(DOCUMENT PASSAGE):

- - - -

= 1997 Tercera División play-offs =

Spanish football league play-offs

The 1997 Tercera División play-offs to Segunda División B from Tercera División (Promotion play-offs) were the final playoffs for the promotion from 1996–97 Tercera División to 1998–99 Segunda División B. The first four teams in each group (excluding reserve teams) took part in the play-off.

- - - -

(GIVEN EXERCISE 1): According to the play-offs text, which teams in each group took part in the play-off?
The play-offs text and the records have no connection to each other.

(MATERIAL SUPPLIED):
- - - -

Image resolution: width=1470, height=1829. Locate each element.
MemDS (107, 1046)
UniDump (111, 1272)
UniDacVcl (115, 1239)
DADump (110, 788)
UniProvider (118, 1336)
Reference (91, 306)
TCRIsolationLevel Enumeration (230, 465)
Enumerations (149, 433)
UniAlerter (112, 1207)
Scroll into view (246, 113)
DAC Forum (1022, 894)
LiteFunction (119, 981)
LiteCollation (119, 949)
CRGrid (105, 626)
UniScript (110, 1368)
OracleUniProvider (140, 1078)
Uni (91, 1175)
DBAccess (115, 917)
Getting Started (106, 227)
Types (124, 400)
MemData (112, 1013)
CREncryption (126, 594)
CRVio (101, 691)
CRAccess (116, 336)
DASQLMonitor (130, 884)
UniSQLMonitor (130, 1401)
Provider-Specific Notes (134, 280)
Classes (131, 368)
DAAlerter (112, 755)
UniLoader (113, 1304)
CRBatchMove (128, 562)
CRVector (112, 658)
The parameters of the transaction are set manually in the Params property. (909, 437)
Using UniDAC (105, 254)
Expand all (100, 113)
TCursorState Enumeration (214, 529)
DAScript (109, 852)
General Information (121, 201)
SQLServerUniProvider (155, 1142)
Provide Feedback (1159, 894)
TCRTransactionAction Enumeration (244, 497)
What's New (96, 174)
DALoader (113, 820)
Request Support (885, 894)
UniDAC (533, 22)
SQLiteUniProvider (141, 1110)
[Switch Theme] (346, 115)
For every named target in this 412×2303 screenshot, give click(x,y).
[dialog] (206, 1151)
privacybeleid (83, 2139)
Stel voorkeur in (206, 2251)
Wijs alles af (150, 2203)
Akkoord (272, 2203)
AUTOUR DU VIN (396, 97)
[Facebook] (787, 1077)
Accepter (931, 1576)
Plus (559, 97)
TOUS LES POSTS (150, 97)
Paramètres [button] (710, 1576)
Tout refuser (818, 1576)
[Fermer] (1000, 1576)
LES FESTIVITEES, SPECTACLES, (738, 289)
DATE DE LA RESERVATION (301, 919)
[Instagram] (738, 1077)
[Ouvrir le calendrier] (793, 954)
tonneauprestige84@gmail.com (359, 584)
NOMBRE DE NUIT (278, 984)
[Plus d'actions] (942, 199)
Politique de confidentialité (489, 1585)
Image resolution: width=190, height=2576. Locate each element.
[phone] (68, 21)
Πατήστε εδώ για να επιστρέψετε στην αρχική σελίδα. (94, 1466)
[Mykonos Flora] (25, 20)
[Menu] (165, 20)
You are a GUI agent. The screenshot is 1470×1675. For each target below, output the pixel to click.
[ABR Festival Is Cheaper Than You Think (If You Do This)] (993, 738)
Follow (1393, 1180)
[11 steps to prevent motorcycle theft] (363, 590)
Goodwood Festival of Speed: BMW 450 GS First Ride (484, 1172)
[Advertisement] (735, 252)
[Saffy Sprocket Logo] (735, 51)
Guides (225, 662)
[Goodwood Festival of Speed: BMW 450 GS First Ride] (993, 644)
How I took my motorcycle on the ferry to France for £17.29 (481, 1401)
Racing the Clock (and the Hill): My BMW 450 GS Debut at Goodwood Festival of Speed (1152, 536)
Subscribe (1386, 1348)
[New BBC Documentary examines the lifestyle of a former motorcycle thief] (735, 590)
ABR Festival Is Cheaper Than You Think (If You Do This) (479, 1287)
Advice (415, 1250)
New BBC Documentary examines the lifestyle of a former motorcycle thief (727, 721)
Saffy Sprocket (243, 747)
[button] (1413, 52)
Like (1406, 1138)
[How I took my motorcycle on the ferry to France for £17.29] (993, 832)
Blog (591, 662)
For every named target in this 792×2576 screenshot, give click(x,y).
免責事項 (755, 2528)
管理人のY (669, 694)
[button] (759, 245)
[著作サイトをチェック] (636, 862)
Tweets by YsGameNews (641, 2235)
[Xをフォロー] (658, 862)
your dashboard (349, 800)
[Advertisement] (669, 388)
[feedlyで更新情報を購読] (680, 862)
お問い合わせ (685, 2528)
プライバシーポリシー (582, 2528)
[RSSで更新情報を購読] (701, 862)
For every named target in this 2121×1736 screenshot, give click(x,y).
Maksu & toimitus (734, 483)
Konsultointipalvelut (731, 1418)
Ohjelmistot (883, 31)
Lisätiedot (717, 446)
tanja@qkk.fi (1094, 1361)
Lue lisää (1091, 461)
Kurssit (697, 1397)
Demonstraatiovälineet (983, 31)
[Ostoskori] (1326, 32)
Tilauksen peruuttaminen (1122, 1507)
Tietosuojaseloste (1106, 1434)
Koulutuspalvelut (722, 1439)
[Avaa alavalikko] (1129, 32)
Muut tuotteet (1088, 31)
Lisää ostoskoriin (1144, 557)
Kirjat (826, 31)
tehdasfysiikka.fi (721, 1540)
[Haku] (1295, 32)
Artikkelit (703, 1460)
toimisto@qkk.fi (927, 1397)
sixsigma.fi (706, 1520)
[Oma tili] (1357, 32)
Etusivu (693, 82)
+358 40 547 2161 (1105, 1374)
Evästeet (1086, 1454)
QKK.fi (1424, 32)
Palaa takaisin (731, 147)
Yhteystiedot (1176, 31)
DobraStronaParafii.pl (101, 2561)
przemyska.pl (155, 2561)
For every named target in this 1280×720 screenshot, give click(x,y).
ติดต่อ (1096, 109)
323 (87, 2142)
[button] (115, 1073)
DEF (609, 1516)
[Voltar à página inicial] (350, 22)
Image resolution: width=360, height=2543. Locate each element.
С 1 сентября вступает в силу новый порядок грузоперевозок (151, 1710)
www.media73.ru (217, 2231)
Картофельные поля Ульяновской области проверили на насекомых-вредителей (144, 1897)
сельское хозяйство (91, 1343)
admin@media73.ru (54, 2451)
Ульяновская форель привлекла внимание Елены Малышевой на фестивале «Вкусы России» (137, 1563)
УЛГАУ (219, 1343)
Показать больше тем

- - - -

(GIVEN EXERCISE 2): Format the records from the line containing "DobraStronaParafii.pl (101, 2561)" through the end of the records, inclusive, as a JSON list of strings with one string per line and blank lines left out.

(EXERCISE OUTPUT 1): The first four teams in each group took part, excluding reserve teams.

(EXERCISE OUTPUT 2):
[
  "DobraStronaParafii.pl (101, 2561)",
  "przemyska.pl (155, 2561)",
  "For every named target in this 1280×720 screenshot, give click(x,y).",
  "ติดต่อ (1096, 109)",
  "323 (87, 2142)",
  "[button] (115, 1073)",
  "DEF (609, 1516)",
  "[Voltar à página inicial] (350, 22)",
  "Image resolution: width=360, height=2543. Locate each element.",
  "С 1 сентября вступает в силу новый порядок грузоперевозок (151, 1710)",
  "www.media73.ru (217, 2231)",
  "Картофельные поля Ульяновской области проверили на насекомых-вредителей (144, 1897)",
  "сельское хозяйство (91, 1343)",
  "admin@media73.ru (54, 2451)",
  "Ульяновская форель привлекла внимание Елены Малышевой на фестивале «Вкусы России» (137, 1563)",
  "УЛГАУ (219, 1343)",
  "Показать больше тем"
]